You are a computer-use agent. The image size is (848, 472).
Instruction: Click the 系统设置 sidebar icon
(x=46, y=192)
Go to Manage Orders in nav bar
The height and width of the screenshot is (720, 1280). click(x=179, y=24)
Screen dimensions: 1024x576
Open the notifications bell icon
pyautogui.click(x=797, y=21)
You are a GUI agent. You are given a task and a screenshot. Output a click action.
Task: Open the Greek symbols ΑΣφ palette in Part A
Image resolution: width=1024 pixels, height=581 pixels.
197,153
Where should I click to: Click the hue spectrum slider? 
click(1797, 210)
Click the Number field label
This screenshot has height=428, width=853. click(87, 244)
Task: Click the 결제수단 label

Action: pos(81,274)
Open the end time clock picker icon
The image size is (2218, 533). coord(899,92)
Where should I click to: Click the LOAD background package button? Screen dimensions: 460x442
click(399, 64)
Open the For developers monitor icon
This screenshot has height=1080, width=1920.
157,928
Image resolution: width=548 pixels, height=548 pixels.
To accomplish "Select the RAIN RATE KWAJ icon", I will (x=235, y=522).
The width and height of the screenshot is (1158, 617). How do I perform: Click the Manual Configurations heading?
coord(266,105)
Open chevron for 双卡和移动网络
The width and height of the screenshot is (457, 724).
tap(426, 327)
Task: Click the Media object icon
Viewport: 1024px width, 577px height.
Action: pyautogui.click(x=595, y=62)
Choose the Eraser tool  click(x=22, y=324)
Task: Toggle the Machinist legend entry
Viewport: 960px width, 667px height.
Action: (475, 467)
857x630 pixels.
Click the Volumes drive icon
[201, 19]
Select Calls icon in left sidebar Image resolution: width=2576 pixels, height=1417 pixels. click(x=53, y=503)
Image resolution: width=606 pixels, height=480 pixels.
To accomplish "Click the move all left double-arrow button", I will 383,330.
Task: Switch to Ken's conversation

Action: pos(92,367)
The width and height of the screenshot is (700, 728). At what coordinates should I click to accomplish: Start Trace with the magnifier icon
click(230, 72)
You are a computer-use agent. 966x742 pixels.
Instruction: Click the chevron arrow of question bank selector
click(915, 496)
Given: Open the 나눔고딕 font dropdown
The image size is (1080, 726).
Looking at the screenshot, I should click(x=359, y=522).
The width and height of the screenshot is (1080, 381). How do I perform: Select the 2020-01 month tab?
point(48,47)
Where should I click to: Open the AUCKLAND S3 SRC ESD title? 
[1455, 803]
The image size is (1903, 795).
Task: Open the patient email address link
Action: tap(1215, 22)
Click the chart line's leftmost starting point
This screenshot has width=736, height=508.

#####

Problem to solve:
Beginning at the top of the records above, transcribe each line exactly up to and including the line that holds "Screen dimensions: 1024x576".

Problem solution:
You are a computer-use agent. The image size is (848, 472).
Instruction: Click the 系统设置 sidebar icon
(x=46, y=192)
Go to Manage Orders in nav bar
The height and width of the screenshot is (720, 1280). click(x=179, y=24)
Screen dimensions: 1024x576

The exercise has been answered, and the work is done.